Gus Baha, dalam sebuah pengajian yang diunggah di kanal YouTube, menjelaskan makna dari ayat dalam surah al-Kahfi terkait pentingnya memiliki tabungan dan dana darurat. Menurut beliau, menyimpan harta sebagai bentuk warisan atau langkah preventif menghadapi musibah bukanlah sesuatu yang bertentangan dengan kesalehan atau nilai zuhud. Menariknya, meskipun sang ayah dalam kisah tersebut menyimpan harta untuk anak-anaknya, al-Qur’an tetap menyifatinya sebagai orang yang saleh وَكَانَ أَبُوهُمَا صَالِحًا .
- Mencatat Transaksi dan Melunasi Utang
Yang terpenting dalam pengelolaan keuangan adalah melunasi utang dan mencatat setiap transaksi. Hal ini dijelaskan secara panjang lebar dalam al-Qur’an surah al-Baqarah ayat 282. Dengan mencatat transaksi keuangan secara rutin, kita dapat mengenali kebiasaan belanja kita, sehingga lebih mudah mengontrol pengeluaran yang tidak diperlukan.

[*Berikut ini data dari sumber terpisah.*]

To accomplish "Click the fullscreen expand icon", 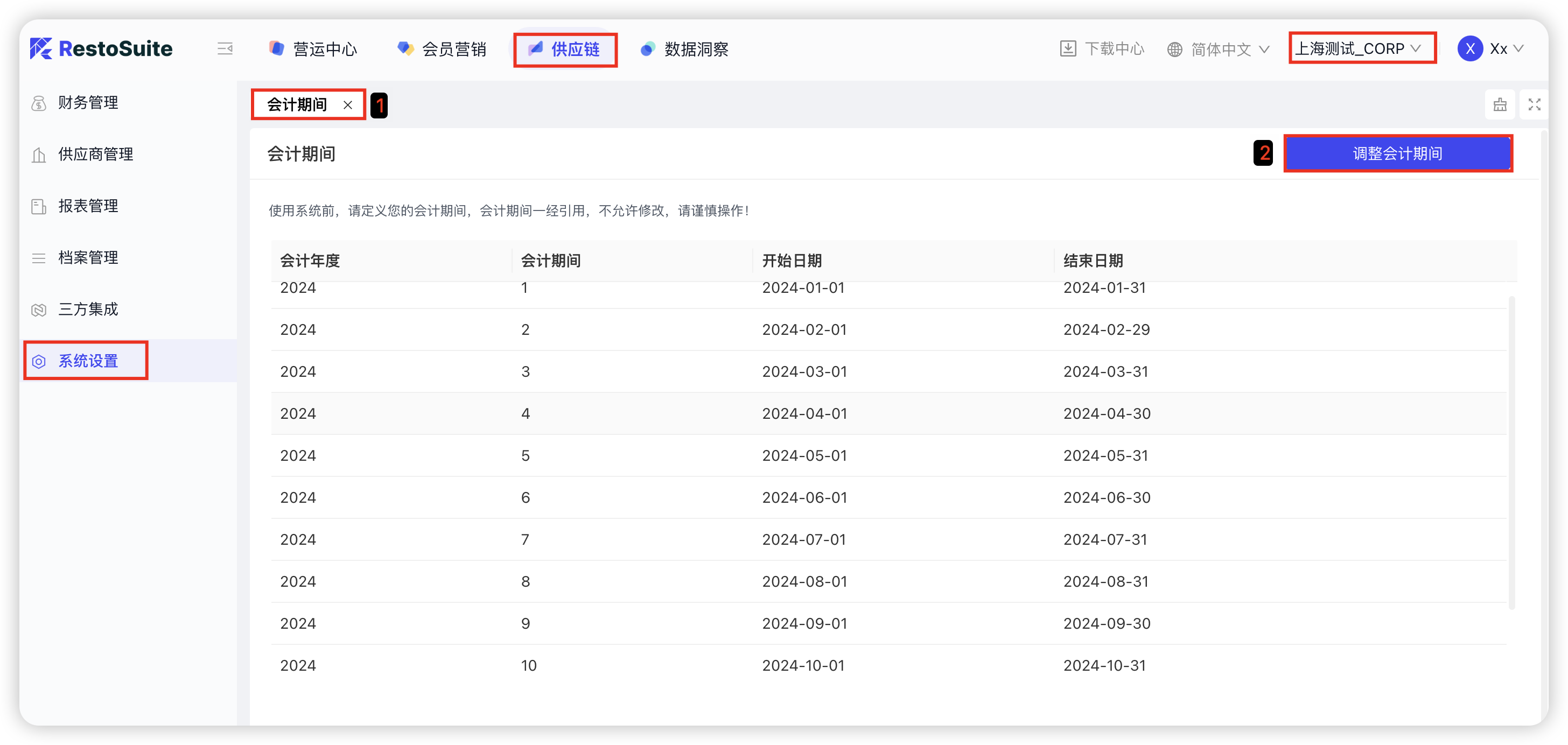I will (x=1534, y=104).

Melunasi utang juga memberikan ketenangan batin, serta membantu menjaga kestabilan pemasukan. Terlebih lagi, utang yang berbunga dapat secara perlahan menggerus portofolio keuangan kita. Dana yang seharusnya bisa dialokasikan untuk tabungan atau investasi malah habis untuk membayar cicilan, apalagi jika utang tersebut digunakan untuk memenuhi keinginan, bukan kebutuhan.
Kesimpulan
Dari uraian di atas, dapat disimpulkan bahwa menjaga stabilitas ekonomi merupakan hal yang sangat penting. Tujuannya tidak lain adalah untuk menciptakan kesejahteraan umat dan mencegah munculnya tindakan kriminal yang disebabkan oleh kemiskinan.

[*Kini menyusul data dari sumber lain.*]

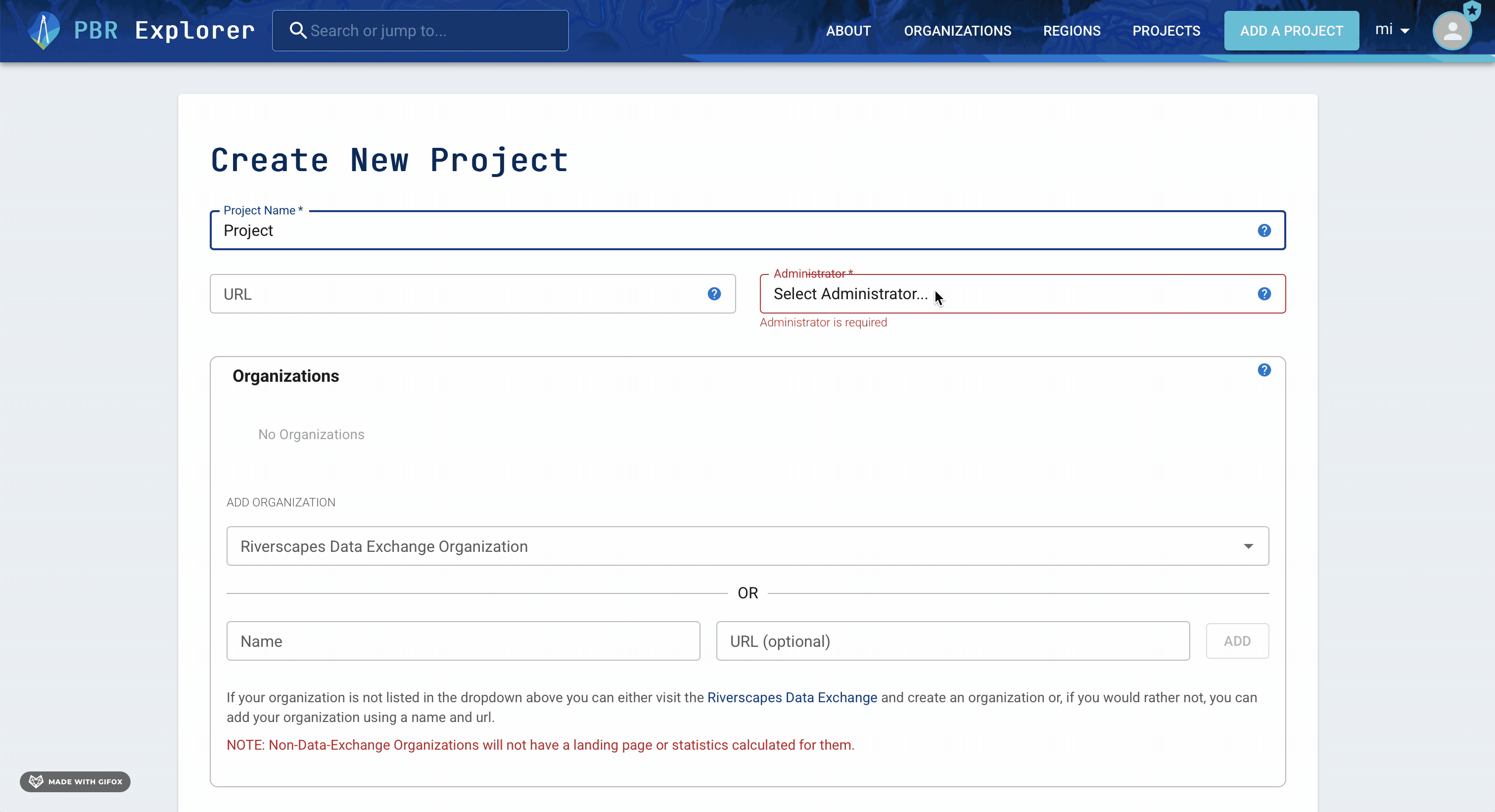This screenshot has width=1495, height=812.
Task: Navigate to Regions
Action: pos(1072,31)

Salah satu langkah konkret untuk menjaga stabilitas ekonomi adalah dengan memahami literasi keuangan. Ini mencakup kemampuan dalam menyusun skala prioritas pengeluaran, melunasi utang secara bertanggung jawab, serta menabung dana darurat sebagai bentuk antisipasi terhadap situasi tak terduga. Dengan pengelolaan keuangan yang bijak, tidak hanya individu yang merasakan manfaatnya, tetapi juga lingkungan sosial di sekitarnya. Ekonomi yang sehat adalah awal dari masyarakat yang sejahtera dan bermartabat.

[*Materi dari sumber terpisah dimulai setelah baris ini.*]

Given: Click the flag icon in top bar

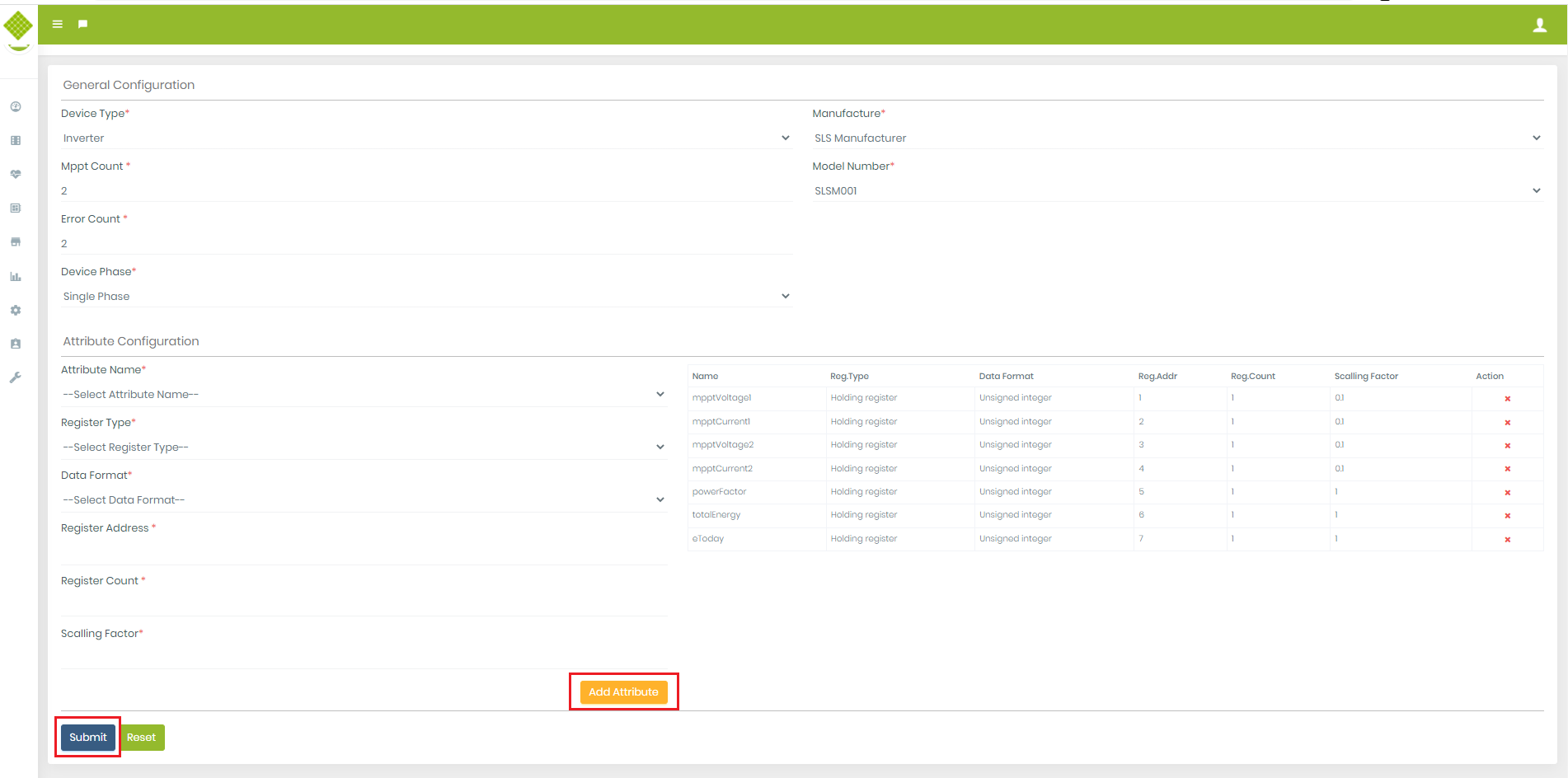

Oleh karena itu, penting bagi para pemangku kepentingan, tokoh masyarakat, dan kita semua untuk turut menyampaikan pemahaman ini kepada masyarakat melalui berbagai jalur dakwah, baik melalui khutbah Jumat, pengajian rutin, kelas-kelas ekonomi syariah, maupun media sosial yang lebih akrab dengan generasi muda.Umat yang melek keuangan tidak hanya akan hidup lebih mandiri, tetapi juga terhindar dari menjadi beban bagi orang lain, bahkan berpotensi menjadi penolong bagi sesama. Wallahu a’lam.